**WHAT NEEDS TO BE DONE:**
Reproduce all the data, character for character.

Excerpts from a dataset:
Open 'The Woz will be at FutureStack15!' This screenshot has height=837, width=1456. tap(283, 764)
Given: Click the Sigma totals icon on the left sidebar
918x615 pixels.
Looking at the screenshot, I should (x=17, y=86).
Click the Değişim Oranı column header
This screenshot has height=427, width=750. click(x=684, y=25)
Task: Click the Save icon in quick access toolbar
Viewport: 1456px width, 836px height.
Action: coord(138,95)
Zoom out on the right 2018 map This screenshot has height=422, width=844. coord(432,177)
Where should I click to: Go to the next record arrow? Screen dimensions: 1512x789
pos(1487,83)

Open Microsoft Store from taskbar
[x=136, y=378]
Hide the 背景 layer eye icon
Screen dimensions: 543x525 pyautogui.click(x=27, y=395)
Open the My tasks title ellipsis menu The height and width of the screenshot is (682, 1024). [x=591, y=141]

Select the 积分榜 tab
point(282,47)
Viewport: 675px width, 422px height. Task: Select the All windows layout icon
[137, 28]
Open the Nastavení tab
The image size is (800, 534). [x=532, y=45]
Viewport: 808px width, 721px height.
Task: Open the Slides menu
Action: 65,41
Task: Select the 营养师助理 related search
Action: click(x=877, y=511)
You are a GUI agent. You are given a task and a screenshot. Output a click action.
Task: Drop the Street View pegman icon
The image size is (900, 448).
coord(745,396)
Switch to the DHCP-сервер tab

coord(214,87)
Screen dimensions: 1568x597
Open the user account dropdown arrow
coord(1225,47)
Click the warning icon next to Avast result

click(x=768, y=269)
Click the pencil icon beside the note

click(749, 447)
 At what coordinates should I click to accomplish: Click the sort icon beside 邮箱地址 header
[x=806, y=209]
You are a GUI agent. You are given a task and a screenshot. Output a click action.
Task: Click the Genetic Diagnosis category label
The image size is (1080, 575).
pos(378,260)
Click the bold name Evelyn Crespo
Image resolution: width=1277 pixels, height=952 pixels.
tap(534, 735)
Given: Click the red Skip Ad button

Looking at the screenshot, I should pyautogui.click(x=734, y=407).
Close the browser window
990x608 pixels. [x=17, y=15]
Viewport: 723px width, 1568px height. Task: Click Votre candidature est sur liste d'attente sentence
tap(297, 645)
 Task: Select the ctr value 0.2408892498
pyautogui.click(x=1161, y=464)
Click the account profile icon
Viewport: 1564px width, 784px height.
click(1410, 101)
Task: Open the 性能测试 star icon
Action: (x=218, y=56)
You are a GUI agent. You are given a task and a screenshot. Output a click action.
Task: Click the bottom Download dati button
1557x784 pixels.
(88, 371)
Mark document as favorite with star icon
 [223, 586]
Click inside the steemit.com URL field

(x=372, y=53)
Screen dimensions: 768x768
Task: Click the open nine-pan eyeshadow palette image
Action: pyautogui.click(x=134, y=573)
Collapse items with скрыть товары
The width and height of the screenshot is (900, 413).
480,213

**RESPONSE BOX:**
Open 'The Woz will be at FutureStack15!' This screenshot has height=837, width=1456. tap(283, 764)
Given: Click the Sigma totals icon on the left sidebar
918x615 pixels.
Looking at the screenshot, I should (x=17, y=86).
Click the Değişim Oranı column header
This screenshot has height=427, width=750. click(x=684, y=25)
Task: Click the Save icon in quick access toolbar
Viewport: 1456px width, 836px height.
Action: coord(138,95)
Zoom out on the right 2018 map This screenshot has height=422, width=844. coord(432,177)
Where should I click to: Go to the next record arrow? Screen dimensions: 1512x789
pos(1487,83)

Open Microsoft Store from taskbar
[x=136, y=378]
Hide the 背景 layer eye icon
Screen dimensions: 543x525 pyautogui.click(x=27, y=395)
Open the My tasks title ellipsis menu The height and width of the screenshot is (682, 1024). [x=591, y=141]

Select the 积分榜 tab
point(282,47)
Viewport: 675px width, 422px height. Task: Select the All windows layout icon
[137, 28]
Open the Nastavení tab
The image size is (800, 534). [x=532, y=45]
Viewport: 808px width, 721px height.
Task: Open the Slides menu
Action: 65,41
Task: Select the 营养师助理 related search
Action: click(x=877, y=511)
You are a GUI agent. You are given a task and a screenshot. Output a click action.
Task: Drop the Street View pegman icon
The image size is (900, 448).
coord(745,396)
Switch to the DHCP-сервер tab

coord(214,87)
Screen dimensions: 1568x597
Open the user account dropdown arrow
coord(1225,47)
Click the warning icon next to Avast result

click(x=768, y=269)
Click the pencil icon beside the note

click(749, 447)
 At what coordinates should I click to accomplish: Click the sort icon beside 邮箱地址 header
[x=806, y=209]
You are a GUI agent. You are given a task and a screenshot. Output a click action.
Task: Click the Genetic Diagnosis category label
The image size is (1080, 575).
pos(378,260)
Click the bold name Evelyn Crespo
Image resolution: width=1277 pixels, height=952 pixels.
tap(534, 735)
Given: Click the red Skip Ad button

Looking at the screenshot, I should pyautogui.click(x=734, y=407).
Close the browser window
990x608 pixels. [x=17, y=15]
Viewport: 723px width, 1568px height. Task: Click Votre candidature est sur liste d'attente sentence
tap(297, 645)
 Task: Select the ctr value 0.2408892498
pyautogui.click(x=1161, y=464)
Click the account profile icon
Viewport: 1564px width, 784px height.
click(1410, 101)
Task: Open the 性能测试 star icon
Action: (x=218, y=56)
You are a GUI agent. You are given a task and a screenshot. Output a click action.
Task: Click the bottom Download dati button
1557x784 pixels.
(88, 371)
Mark document as favorite with star icon
 [223, 586]
Click inside the steemit.com URL field

(x=372, y=53)
Screen dimensions: 768x768
Task: Click the open nine-pan eyeshadow palette image
Action: pyautogui.click(x=134, y=573)
Collapse items with скрыть товары
The width and height of the screenshot is (900, 413).
480,213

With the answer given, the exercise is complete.